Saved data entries
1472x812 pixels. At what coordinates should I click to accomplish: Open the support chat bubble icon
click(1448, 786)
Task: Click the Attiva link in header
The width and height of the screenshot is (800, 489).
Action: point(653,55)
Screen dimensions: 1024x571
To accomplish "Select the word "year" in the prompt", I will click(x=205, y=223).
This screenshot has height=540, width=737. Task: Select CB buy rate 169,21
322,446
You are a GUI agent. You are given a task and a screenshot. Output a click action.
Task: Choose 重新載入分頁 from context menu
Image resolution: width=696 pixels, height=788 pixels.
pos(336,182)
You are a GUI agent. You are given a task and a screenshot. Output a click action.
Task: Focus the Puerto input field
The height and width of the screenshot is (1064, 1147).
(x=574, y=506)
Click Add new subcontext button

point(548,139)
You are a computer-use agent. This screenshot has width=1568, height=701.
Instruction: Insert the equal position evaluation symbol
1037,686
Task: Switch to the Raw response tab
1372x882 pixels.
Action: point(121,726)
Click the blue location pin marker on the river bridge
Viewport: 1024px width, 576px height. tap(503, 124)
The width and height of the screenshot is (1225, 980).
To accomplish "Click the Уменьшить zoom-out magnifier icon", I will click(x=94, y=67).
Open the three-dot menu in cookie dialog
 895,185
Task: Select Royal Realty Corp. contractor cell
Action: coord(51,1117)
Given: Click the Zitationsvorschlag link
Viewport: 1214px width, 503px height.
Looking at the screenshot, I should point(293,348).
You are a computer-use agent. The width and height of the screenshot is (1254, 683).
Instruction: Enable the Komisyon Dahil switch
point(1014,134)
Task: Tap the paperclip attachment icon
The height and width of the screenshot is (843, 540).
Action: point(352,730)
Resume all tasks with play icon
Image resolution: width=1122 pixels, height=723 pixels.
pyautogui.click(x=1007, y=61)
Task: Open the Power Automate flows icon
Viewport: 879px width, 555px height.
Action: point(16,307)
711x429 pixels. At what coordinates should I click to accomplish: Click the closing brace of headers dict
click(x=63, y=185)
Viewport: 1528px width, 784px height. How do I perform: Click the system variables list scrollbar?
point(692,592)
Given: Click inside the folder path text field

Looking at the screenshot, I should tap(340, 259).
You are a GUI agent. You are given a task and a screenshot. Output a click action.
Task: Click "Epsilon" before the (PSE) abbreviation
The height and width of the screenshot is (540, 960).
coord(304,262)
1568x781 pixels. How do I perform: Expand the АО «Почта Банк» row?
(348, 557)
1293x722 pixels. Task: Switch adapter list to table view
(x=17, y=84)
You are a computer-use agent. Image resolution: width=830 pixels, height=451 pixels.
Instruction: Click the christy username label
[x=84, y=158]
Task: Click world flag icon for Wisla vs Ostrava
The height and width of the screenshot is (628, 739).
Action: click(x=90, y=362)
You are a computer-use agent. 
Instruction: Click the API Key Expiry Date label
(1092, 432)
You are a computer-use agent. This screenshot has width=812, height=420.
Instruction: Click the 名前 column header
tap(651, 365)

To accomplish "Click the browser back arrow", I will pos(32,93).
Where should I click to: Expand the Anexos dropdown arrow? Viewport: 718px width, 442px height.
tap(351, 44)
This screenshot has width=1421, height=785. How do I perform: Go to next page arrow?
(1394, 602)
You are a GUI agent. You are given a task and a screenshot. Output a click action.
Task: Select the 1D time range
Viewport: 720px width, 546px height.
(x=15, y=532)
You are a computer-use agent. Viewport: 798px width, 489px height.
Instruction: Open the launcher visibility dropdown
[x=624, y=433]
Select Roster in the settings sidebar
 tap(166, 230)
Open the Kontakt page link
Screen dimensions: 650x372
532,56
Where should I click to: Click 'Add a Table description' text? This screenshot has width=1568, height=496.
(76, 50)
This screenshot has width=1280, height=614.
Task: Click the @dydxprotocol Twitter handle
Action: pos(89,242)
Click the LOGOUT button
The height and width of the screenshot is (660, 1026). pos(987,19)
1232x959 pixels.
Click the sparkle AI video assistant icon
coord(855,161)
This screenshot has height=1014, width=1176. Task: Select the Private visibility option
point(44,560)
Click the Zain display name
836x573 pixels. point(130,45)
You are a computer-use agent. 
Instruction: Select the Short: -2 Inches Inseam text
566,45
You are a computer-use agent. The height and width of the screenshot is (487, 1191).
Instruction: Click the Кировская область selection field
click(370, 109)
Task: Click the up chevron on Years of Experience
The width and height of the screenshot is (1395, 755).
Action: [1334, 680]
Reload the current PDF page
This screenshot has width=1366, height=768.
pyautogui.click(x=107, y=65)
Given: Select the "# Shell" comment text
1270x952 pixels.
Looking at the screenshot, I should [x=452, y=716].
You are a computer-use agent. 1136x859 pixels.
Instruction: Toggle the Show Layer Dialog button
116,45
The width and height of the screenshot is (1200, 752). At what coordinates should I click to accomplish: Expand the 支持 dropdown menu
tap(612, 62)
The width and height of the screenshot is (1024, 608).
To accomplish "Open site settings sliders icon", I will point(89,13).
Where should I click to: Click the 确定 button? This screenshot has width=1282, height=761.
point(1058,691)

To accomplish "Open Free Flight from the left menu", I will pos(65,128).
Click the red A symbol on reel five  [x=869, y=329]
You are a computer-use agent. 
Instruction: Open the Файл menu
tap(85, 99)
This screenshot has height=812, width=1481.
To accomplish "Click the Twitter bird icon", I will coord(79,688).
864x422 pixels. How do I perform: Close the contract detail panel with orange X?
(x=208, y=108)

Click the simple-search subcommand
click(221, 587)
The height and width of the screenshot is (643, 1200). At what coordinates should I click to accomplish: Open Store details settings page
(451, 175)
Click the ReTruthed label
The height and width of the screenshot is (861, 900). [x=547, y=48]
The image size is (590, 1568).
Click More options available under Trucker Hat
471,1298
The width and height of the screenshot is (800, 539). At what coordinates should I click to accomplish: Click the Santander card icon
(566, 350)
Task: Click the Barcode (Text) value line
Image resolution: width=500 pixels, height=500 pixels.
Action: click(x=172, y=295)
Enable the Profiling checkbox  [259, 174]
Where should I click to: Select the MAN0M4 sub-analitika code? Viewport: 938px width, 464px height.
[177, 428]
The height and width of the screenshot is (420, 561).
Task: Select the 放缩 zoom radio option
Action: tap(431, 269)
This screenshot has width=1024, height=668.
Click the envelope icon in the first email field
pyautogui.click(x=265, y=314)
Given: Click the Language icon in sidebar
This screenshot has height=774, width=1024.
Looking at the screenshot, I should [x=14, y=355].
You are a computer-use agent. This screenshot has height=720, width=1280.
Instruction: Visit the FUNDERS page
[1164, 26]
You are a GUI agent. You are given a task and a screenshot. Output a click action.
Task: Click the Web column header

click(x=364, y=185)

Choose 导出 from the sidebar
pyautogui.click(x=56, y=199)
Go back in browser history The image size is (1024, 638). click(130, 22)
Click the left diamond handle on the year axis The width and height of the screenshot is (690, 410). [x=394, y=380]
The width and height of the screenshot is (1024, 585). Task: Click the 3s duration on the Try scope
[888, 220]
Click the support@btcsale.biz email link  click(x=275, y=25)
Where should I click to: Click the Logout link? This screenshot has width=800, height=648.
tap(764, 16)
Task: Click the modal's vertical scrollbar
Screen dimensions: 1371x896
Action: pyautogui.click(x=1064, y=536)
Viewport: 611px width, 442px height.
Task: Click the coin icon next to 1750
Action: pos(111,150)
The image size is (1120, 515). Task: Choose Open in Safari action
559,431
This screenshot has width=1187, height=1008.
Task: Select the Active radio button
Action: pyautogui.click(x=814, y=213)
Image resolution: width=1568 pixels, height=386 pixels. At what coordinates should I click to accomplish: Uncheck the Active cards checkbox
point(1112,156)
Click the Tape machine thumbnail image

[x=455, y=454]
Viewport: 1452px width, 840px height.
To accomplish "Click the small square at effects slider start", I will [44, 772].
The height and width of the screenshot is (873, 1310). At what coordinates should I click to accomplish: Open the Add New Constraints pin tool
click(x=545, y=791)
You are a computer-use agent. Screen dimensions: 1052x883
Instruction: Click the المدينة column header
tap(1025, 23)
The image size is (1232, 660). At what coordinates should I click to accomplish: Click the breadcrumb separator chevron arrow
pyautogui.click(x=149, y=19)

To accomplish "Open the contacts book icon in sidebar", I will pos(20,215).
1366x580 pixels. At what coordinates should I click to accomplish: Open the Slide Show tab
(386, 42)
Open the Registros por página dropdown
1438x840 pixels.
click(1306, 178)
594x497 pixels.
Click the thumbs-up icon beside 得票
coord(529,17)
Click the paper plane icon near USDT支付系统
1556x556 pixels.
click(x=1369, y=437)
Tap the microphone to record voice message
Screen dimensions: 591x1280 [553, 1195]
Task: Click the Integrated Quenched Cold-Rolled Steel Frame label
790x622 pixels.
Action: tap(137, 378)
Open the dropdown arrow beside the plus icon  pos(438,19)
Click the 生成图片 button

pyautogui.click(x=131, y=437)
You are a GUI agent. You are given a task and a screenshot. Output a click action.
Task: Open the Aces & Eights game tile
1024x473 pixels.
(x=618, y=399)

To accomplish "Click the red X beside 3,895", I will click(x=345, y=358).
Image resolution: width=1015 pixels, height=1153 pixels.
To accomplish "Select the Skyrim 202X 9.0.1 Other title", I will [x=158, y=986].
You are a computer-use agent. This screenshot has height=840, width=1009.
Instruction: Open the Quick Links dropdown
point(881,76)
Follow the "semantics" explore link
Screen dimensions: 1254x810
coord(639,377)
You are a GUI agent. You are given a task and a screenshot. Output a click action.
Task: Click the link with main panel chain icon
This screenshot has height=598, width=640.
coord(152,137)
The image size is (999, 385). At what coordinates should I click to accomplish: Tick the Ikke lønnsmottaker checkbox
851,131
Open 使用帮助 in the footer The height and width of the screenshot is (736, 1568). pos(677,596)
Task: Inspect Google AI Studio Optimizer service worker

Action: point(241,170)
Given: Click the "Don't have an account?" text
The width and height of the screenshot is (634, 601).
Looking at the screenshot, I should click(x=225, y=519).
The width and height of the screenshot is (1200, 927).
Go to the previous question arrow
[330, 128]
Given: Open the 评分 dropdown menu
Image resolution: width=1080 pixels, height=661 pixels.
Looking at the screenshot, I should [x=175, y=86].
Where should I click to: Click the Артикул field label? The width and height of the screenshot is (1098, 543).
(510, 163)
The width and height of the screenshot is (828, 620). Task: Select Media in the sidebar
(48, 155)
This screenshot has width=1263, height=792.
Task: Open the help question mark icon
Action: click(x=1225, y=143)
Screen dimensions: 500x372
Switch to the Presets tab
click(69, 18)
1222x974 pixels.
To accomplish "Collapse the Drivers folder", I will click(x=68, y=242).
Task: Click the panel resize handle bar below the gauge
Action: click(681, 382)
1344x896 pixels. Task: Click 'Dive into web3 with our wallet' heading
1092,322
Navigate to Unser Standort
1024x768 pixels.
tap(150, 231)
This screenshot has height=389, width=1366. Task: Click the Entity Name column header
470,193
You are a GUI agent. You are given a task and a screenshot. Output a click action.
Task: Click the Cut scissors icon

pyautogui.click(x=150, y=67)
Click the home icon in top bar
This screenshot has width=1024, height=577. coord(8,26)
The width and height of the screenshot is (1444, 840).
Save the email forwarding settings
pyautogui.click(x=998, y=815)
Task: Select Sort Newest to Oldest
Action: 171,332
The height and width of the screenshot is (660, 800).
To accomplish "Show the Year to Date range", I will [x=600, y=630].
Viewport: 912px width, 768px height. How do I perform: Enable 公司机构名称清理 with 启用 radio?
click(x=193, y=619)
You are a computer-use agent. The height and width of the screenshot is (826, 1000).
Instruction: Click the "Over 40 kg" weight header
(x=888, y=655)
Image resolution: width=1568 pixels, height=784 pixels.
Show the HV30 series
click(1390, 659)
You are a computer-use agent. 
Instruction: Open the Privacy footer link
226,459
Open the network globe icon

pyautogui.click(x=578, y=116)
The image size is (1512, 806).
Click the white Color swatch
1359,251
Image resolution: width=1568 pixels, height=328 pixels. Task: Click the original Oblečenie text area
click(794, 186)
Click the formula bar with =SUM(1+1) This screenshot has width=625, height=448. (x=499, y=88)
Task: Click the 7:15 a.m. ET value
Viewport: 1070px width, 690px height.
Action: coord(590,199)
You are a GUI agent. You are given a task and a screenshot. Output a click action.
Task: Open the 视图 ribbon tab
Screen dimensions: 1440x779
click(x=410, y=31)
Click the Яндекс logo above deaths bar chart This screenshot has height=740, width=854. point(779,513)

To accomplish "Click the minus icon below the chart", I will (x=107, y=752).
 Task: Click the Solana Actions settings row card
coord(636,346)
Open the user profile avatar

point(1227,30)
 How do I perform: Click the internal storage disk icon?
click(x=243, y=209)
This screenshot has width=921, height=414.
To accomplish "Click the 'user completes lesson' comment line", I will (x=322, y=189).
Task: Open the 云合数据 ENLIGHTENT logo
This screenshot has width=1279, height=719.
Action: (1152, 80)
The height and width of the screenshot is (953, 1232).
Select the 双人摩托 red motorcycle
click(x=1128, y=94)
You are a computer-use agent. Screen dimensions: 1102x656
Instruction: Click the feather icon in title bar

→ Activity: Transcribe, exactly and without additions, the lines of the records above, beginning with the line that contains "Task: Tap the paperclip attachment icon" and ending with the line that contains "You are a computer-use agent. Image", both included.

→ Result:
Task: Tap the paperclip attachment icon
The height and width of the screenshot is (843, 540).
Action: point(352,730)
Resume all tasks with play icon
Image resolution: width=1122 pixels, height=723 pixels.
pyautogui.click(x=1007, y=61)
Task: Open the Power Automate flows icon
Viewport: 879px width, 555px height.
Action: point(16,307)
711x429 pixels. At what coordinates should I click to accomplish: Click the closing brace of headers dict
click(x=63, y=185)
Viewport: 1528px width, 784px height. How do I perform: Click the system variables list scrollbar?
point(692,592)
Given: Click inside the folder path text field

Looking at the screenshot, I should tap(340, 259).
You are a GUI agent. You are given a task and a screenshot. Output a click action.
Task: Click "Epsilon" before the (PSE) abbreviation
The height and width of the screenshot is (540, 960).
coord(304,262)
1568x781 pixels. How do I perform: Expand the АО «Почта Банк» row?
(348, 557)
1293x722 pixels. Task: Switch adapter list to table view
(x=17, y=84)
You are a computer-use agent. Image resolution: width=830 pixels, height=451 pixels.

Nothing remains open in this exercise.